• Data on locating visible targets:
** Start **

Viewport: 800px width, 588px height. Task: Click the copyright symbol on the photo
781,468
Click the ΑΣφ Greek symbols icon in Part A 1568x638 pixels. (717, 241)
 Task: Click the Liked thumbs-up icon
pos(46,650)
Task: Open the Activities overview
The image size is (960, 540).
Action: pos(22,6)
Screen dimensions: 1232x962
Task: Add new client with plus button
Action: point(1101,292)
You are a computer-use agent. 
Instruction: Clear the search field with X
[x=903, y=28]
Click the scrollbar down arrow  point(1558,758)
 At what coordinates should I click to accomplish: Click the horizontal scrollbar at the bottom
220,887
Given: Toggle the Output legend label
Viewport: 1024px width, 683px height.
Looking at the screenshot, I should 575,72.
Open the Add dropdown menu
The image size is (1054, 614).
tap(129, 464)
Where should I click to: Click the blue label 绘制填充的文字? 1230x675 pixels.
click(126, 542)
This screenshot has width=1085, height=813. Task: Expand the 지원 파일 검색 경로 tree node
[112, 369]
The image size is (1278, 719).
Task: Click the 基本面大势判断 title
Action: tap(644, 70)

** End **

• EXERCISE GOAL: Could you quote all of the material above word for word, line by line?

• RESPONSE TO THE TASK:
Viewport: 800px width, 588px height. Task: Click the copyright symbol on the photo
781,468
Click the ΑΣφ Greek symbols icon in Part A 1568x638 pixels. (717, 241)
 Task: Click the Liked thumbs-up icon
pos(46,650)
Task: Open the Activities overview
The image size is (960, 540).
Action: pos(22,6)
Screen dimensions: 1232x962
Task: Add new client with plus button
Action: point(1101,292)
You are a computer-use agent. 
Instruction: Clear the search field with X
[x=903, y=28]
Click the scrollbar down arrow  point(1558,758)
 At what coordinates should I click to accomplish: Click the horizontal scrollbar at the bottom
220,887
Given: Toggle the Output legend label
Viewport: 1024px width, 683px height.
Looking at the screenshot, I should 575,72.
Open the Add dropdown menu
The image size is (1054, 614).
tap(129, 464)
Where should I click to: Click the blue label 绘制填充的文字? 1230x675 pixels.
click(126, 542)
This screenshot has width=1085, height=813. Task: Expand the 지원 파일 검색 경로 tree node
[112, 369]
The image size is (1278, 719).
Task: Click the 基本面大势判断 title
Action: tap(644, 70)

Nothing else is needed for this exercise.